Getty Museum to return Dutch painting looted by Nazis
LOS ANGELES (AP) – The J. Paul Getty Museum has agreed to return a 370-year-old painting that once belonged to an art dealer who fled Holland when the Nazis invaded in 1940.
Jacques Goudstikker was the Netherlands’ biggest art dealer in the 1930s. He was fleeing the Nazis with his wife and young son at the beginning of World War II when he fell through a trap door on an outbound ship and died.
His collection was looted, with some works claimed by Adolf Hitler chief deputy Hermann Goering.
Goudstikker’s daughter-in-law, Marei von Saher, has spent years trying to track down the works. Her successes have been on tour around the country in an exhibition that ends Tuesday in San Francisco and featured 45 recovered pieces from the collection.
The Getty bought the 1640 Pieter Molijn painting titled Landscape With Cottage and Figures in good faith at a 1972 auction, the museum said, according to the Los Angeles Times.
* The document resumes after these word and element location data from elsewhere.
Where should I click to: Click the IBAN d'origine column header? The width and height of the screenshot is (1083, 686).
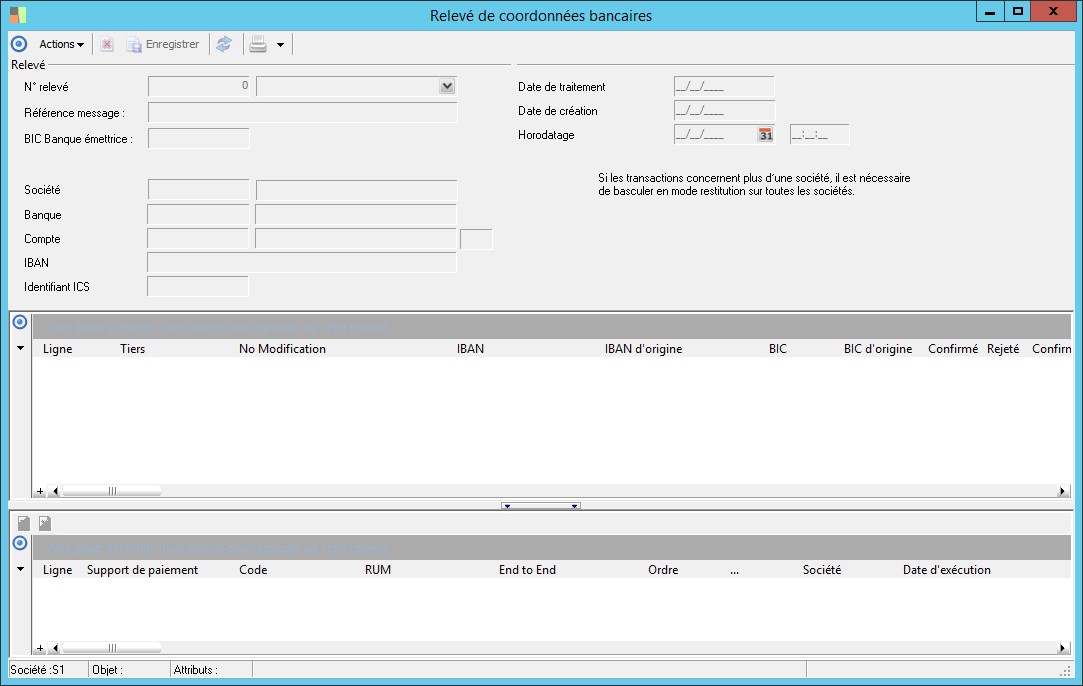[643, 349]
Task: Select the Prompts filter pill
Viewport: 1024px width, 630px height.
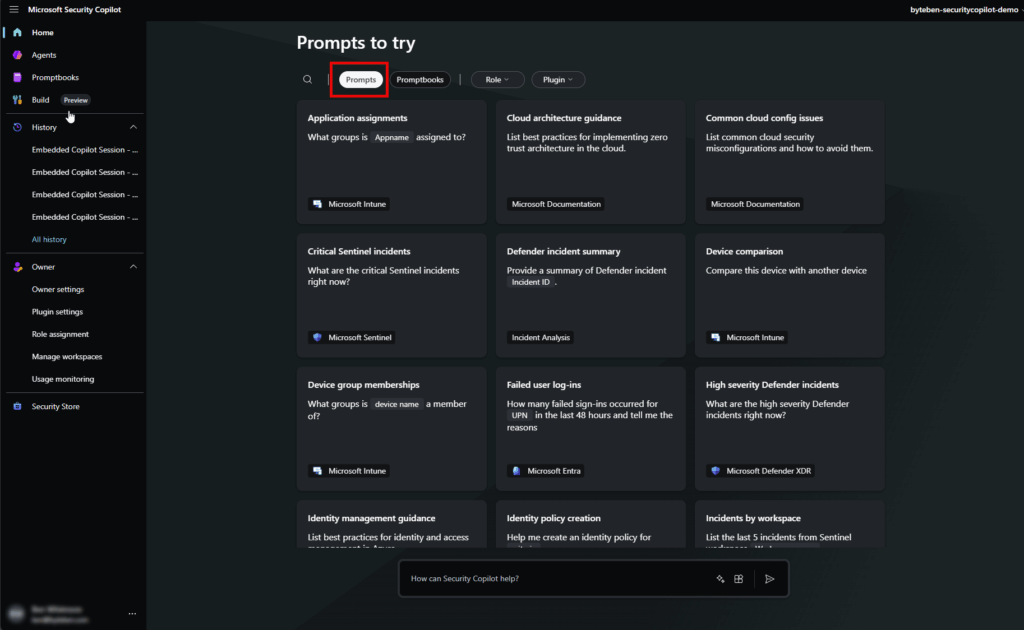Action: tap(361, 79)
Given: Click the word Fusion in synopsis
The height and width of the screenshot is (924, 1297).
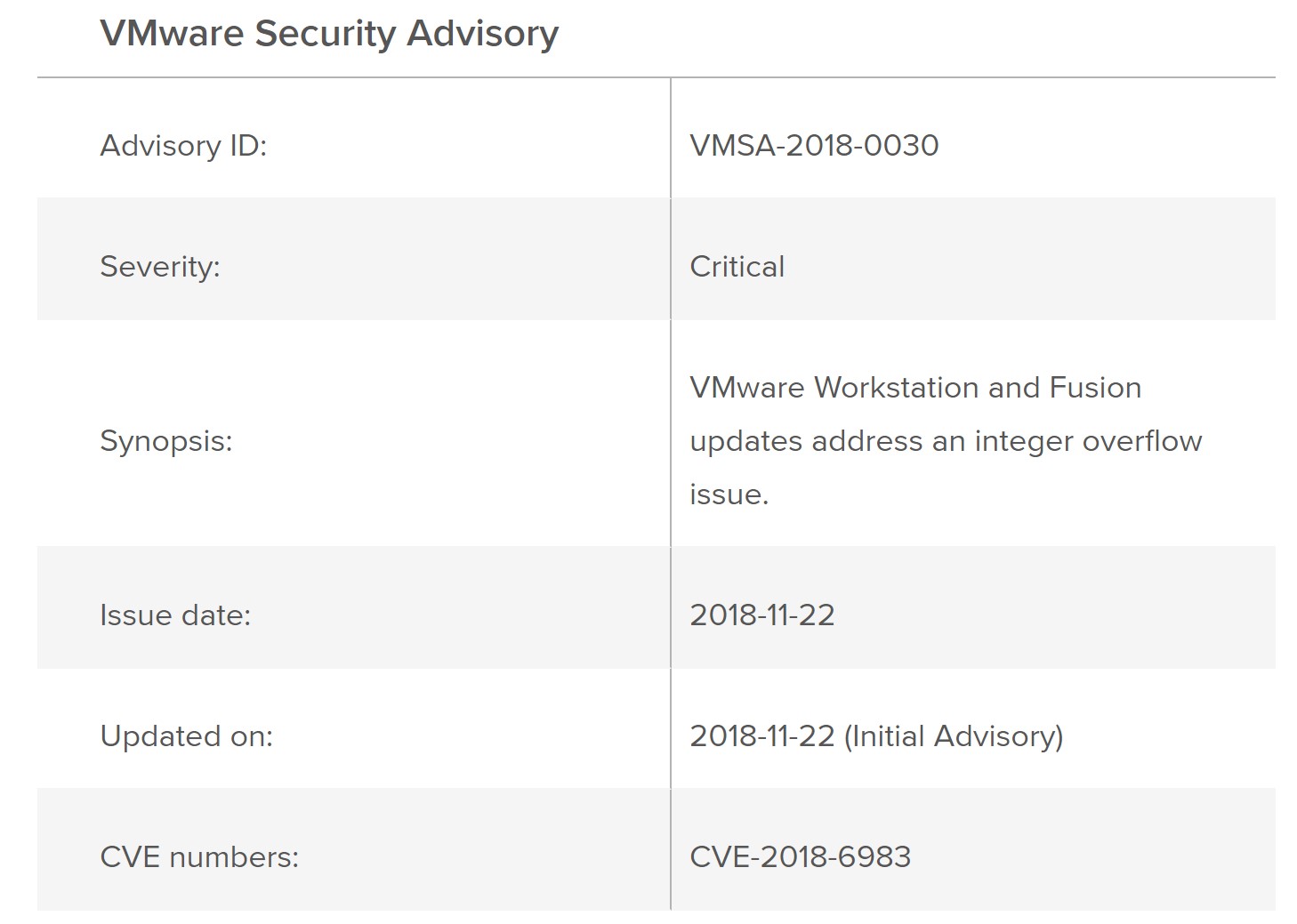Looking at the screenshot, I should pyautogui.click(x=1095, y=387).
The museum did not disclose the purchase price and has never displayed the painting.
“Working in cooperation with representatives of the Goudstikker heirs, the Getty’s research revealed that the painting was in Goudstikker’s inventory at the time of the invasion in 1940, and that it was never restituted after World War II,” according to a written statement from the museum. “Based on its findings, the Getty concluded that the painting should be transferred to the heirs.”
At least four other museums in the United States and Canada have works from the collection, and family attorney Lawrence Kaye said he hopes they will follow Getty’s lead. About 1,000 of Goudstikker’s 1,400 paintings remain unaccounted for, he said.